━━━ DATA IN THIS EXERCISE ━━━
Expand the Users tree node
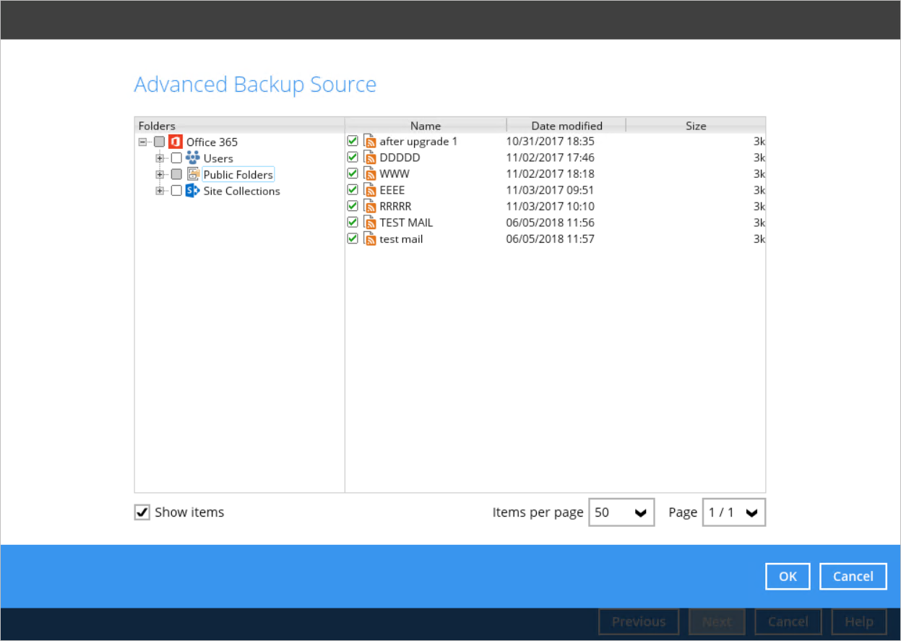901x641 pixels. click(x=160, y=158)
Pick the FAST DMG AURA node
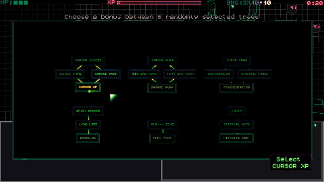This screenshot has width=324, height=182. pos(180,74)

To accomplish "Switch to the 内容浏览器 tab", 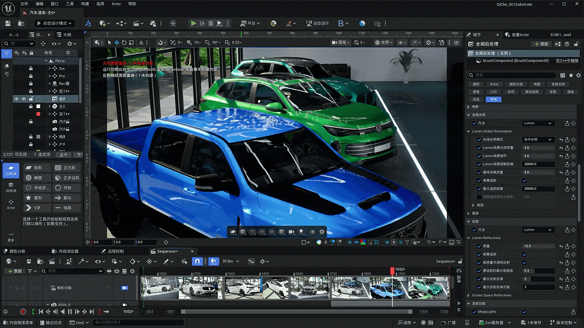I will pos(65,251).
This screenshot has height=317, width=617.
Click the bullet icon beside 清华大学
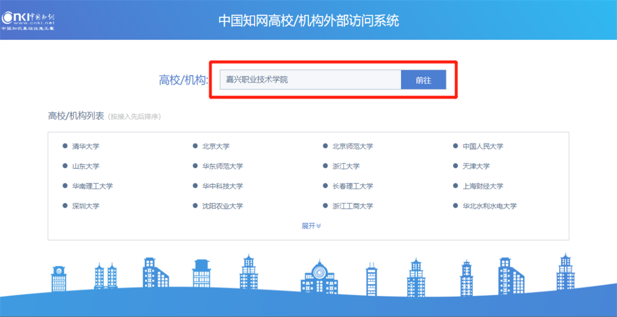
━━━
TASK DESCRIPTION = Beginning with the line that contains "This screenshot has height=317, width=617." and ending with the final line of the material, reproduce those lines exactly and nothing else. Omit the pictures.

COMPLETED EXERCISE =
This screenshot has height=317, width=617.
Click the bullet icon beside 清华大学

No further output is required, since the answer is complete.